Photo courtesy of the City of Minneapolis.
The city of Minneapolis’ agenda at the Legislature next year includes tightening public records laws the city deems overly burdensome on public agencies.
City lobbyist Steve Huser recently told a Minneapolis City Council panel that city officials would like to ask lawmakers to clarify whether emails, text messages and draft documents should be classified as public or private under the open records law, which is called the Data Practices Act in Minnesota.
The city also wants to address large, time-consuming and vague requests for public data. Huser said many cities incur heavy costs — and expend a lot of time and effort — responding to large or vague data requests.
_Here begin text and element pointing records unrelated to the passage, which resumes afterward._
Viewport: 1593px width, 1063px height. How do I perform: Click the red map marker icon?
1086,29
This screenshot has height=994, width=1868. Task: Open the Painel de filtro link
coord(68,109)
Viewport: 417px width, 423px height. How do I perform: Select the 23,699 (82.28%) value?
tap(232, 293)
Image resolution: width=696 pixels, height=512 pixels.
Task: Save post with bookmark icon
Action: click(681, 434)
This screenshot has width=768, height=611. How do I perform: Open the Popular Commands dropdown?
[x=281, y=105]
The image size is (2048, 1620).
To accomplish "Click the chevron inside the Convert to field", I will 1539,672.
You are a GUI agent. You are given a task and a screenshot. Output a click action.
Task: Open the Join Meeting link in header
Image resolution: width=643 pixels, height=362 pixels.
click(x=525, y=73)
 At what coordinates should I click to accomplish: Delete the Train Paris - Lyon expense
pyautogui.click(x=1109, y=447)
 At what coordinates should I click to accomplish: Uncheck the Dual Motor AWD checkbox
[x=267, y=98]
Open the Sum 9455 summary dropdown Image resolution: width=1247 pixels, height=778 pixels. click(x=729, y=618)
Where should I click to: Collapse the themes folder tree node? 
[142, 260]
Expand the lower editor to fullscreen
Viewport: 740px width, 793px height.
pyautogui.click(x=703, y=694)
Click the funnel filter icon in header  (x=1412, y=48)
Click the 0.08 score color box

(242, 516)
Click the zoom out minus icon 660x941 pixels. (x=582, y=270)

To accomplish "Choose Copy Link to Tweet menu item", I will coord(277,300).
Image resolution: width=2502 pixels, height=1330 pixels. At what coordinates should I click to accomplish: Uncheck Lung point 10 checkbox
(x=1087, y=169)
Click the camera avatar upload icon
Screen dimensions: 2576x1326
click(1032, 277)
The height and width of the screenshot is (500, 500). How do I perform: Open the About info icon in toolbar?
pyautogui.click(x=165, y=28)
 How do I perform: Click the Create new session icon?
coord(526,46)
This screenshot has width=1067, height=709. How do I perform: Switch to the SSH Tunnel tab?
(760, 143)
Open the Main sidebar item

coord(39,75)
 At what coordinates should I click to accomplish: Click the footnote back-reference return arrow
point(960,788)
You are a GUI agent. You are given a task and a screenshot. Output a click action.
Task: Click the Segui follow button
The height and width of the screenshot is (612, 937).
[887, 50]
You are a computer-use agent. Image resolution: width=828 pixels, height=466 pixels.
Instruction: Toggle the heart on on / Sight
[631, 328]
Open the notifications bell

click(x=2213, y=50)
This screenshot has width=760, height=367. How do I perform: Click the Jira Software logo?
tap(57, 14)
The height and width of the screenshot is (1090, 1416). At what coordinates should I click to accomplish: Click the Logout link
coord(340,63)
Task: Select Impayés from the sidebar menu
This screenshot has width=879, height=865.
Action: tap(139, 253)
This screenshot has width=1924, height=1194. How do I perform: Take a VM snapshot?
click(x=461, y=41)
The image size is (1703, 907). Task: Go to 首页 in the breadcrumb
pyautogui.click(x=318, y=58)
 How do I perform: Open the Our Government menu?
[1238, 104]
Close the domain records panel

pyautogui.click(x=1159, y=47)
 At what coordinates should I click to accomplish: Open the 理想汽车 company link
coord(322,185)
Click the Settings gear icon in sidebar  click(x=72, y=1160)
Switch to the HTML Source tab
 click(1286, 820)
He said the city would like the Legislature to allow fees to be collected to help cover those costs or clarify whether such requests can be denied.
The issues are outlined in a document about the city’s 2024 legislative agenda, but city spokesman Casper Hill said it was for discussion purposes only. “The city does not plan to draft or promote a specific bill on this,” Hill said.
Media outlets generally oppose any changes that would inhibit access to public documents, because journalists rely heavily on the law to obtain a plethora of information.
Don Gemberling, who is on the board of a pro-government transparency group called the Minnesota Coalition on Government Information but speaking for himself, said the city seems to be pursuing “retreaded issues” that have been discussed before.
“I also sense a lack of real understanding of the issues they raise and, in some cases, the way that the DPA or common sense already handles the problem,” he said in an email.
For example, if the city gets a vague records request, the common sense solution is to go back to the requestor and clarify what they’re seeking.
“The statute does not say that, nor does it need to be amended to say that,” Germberling said. “Common sense says that.”
Gemberling was struck by the fact that after the proposal was presented to City Council members, they didn’t ask a single question — which he deemed a “sad comment on democracy as it is practiced in Minneapolis.”
Matt Ehling, another MNCOGI board member speaking for himself, said this is the kind of proposal his group has routinely opposed. For years, the League of Minnesota Cities has sought to allow cities to deny “burdensome” requests.
But the state Supreme Court has ruled there’s no such exception in the law, after which the League dropped the issue.
“But other entities always try to call for it,” Ehling said. “We will oppose it again, as it provides the government with too robust a tool kit for denying even basic requests, if they become the arbiters of what is ‘burdensome’.”
Ehling said city officials are being disingenuous about not knowing whether emails and text messages have to be disclosed.
“The city knows very well that email, text messages, and draft documents are all government data as defined by the Data Practices Act,” Ehling said. “They also know that all of that data is public unless portions can be withheld under existing exceptions.”
By raising the issue, they’re implicitly suggesting that emails, text messages, and draft documents should be classified as non-public, which would eliminate a huge amount of government data from public access — “a non-starter that MNCOGI will strongly oppose.”
The city of Minneapolis has a decidedly mixed record on transparency issues. Independent journalist Tony Webster sued the city to get police discipline files in 2019, and eventually settled the lawsuit for $100,000. The ACLU also sued the city on behalf of MNCOGI after the city denied its request for more police disciplinary data.